“It’s a near certainty that black holes don’t exist,” says George Chapline. A physicist at the Lawrence Livermore National Laboratory, Chapline has an alternative explanation: when a massive star collapses, what remains is not a black hole but a star that’s filled with dark energy. Some 70 percent of the universe seems to be composed of dark energy, though no one knows precisely what it is. Chapline’s work may lead to new insights into the stuff.

A preprint of Chapline’s paper “Dark Energy Stars” appears at the ArXiv site, where the author lays down the gauntlet early on:

In the 1950s a consensus was reached, partly as a result of meetings such as a famous meeting at Chapel Hill in 1957, that although quantum effects might be important below some very small distance, on any macroscopic scale the predictions of classical general relativity (GR) should be taken seriously. In the
summer of 2000 Bob Laughlin and I realized that this cannot possibly be correct. Indeed I am sure it will be a puzzle to future historians of science as to why it took so long to realize this.

And again,

The picture of gravitational collapse provided by classical general relativity cannot be physically correct because it conflicts with ordinary quantum mechanics.

Spiral galaxy NGC 300Strong assertions, but we have to come to grips with the apparent conflict between general relativity, where universal time does not exist and clocks operate at different speeds depending on their situation, and quantum mechanics, which demands a universal time for its equations to work. An event horizon, as postulated around the now familiar concept of a black hole, “…makes it impossible to everywhere synchronize atomic clocks,” according to Chapline.

Image: The spiral galaxy NGC 300. Black holes are thought to lurk at the center of many such galaxies, but are they really huge stars filled with dark energy? Credit: Jet Propulsion Laboratory.

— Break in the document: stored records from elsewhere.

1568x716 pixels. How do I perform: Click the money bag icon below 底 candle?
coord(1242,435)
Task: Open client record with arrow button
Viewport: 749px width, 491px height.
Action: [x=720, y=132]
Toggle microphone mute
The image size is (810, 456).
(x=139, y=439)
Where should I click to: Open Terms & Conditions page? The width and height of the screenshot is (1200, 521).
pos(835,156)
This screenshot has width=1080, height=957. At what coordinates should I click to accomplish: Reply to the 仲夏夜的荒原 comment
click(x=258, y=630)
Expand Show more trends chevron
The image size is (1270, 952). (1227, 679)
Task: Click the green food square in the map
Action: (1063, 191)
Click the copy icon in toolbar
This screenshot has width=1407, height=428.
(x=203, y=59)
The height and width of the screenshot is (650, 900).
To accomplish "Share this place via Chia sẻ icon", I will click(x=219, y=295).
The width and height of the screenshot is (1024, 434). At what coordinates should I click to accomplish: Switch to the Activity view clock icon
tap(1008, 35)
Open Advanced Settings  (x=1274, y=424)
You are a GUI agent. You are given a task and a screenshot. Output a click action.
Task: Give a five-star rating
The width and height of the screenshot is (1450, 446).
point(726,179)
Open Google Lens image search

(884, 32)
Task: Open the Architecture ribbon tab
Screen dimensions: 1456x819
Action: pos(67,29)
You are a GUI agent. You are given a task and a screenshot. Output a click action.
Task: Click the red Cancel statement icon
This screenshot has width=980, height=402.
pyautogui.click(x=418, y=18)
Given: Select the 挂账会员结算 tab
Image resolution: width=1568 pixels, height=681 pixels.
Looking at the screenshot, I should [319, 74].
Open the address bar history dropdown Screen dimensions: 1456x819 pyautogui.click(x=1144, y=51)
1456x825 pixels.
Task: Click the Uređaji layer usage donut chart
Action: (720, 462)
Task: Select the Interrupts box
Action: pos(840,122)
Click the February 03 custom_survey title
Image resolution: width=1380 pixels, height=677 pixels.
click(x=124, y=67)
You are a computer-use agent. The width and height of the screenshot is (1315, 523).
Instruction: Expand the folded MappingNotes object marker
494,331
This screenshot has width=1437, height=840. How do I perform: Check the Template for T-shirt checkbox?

The upshot is that when a star collapses, space-time inside it goes through a ‘quantum phase transition’ into dark energy. The dark star’s negative gravity could cause matter, once sucked in, to re-emerge. A story on Nature.com explains the result:

If the dark-energy star is big enough, Chapline predicts, any electrons bounced out will have been converted to positrons, which then annihilate other electrons in a burst of high-energy radiation. Chapline says that this could explain the radiation observed from the centre of our galaxy, previously interpreted as the signature of a huge black hole.

He also thinks that the Universe could be filled with ‘primordial’ dark-energy stars. These are formed not by stellar collapse but by fluctuations of space-time itself, like blobs of liquid condensing spontaneously out of a cooling gas. These, he suggests, could be stuff that has the same gravitational effect as normal matter, but cannot be seen: the elusive substance known as dark matter.

Centauri Dreams‘ note: Chapline’s theories are one way to explain gamma-ray bursts, a subject we looked at just yesterday. Matter falling onto the surface of a dark energy star could trigger these phenomena, the result of interactions among the decay products as the matter re-emerges from the star.